Sonrasında yine para, makam, mevki, şöhret, itibar gibi ayartıcıların bizi ipe dolaması da aynıydı.
Bizim ifratta olduğumuz yerde onlar tefritte, onların tefritte olduğu noktada bizler tefritteydik.
Her zaman uçlarda, her zaman radikal, her zaman propagandist, her zaman başkasını anlamak yerine dönüştürmek için dikte edici, her zaman bilmiş ve ukala idik.
Ve… Yine her zaman kendimizi haklı çıkarmak için kendimizce verilere sahiptik.

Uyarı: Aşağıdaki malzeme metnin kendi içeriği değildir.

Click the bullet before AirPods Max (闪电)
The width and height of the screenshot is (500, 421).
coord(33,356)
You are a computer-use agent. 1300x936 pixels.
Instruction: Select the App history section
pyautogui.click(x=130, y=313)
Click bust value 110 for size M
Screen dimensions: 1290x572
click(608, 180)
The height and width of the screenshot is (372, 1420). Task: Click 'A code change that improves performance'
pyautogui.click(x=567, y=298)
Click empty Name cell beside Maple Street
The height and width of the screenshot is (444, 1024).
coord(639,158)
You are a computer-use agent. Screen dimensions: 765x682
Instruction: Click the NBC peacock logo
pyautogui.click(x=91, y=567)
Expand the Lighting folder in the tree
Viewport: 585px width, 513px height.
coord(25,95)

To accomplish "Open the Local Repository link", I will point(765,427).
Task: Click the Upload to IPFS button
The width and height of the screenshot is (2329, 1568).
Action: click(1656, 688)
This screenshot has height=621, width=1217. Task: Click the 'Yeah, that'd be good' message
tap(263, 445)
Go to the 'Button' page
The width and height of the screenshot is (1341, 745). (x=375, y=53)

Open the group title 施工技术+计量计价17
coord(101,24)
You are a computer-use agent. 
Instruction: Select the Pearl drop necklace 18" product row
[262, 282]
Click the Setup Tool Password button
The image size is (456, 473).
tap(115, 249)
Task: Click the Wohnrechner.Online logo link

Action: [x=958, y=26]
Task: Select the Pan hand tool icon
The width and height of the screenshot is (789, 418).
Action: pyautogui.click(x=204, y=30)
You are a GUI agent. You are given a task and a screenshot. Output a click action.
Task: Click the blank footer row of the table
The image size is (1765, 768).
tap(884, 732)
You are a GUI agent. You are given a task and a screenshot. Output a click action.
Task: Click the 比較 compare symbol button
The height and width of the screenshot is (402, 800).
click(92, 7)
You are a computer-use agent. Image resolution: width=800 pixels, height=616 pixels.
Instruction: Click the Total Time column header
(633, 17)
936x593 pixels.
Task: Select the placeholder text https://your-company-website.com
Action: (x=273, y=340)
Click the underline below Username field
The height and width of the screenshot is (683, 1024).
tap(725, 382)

Bizler Kur’an-ı Kerim ve hadislerden onlarsa kendilerini adadıkları izm’lerin ideolaglarından pasajlar, cümleler buluyordu.
Anlamasak bile savunuyor ve saldırıyorduk.
Ama biz böyle olmadık, tanımaya ve anlamaya, saygı göstermeye ve mümkünse mümkün olduğu kadar da sevmeye başladık.
…
SON oturuşumuzda “İnsanları bu hâle getiren şey gri alanın katlidir” demişti. Yüzde yüz doğruydu.
Kesin yargılar, veriye yani akla, vicdana, marufa ve ilahi onaya dayanmayan ötekileştirici yaklaşımlarla muhataplarımızın yaşam alanlarını daralttıkça daralttık.
Onlarda bize aynı muameleyi reva gördü.
Hayatın doğal akışına uymayan “Ütopik dindarlıklar” uydurduk. Onlarda aynı şekilde kendi düşüncelerini yaşamdan kopartarak idealize etti.
Çocuk yetiştiren anne babalar, eğitimciler bu radikal ilkelliğin pençesine düşünce “Kesin yanlış” olarak gördüklerimizi bir yere, yine “Kesin doğru” olarak kabullendiklerimizi diğer bir yere sıkıştırarak gri alanları öldürdük, yok ettik.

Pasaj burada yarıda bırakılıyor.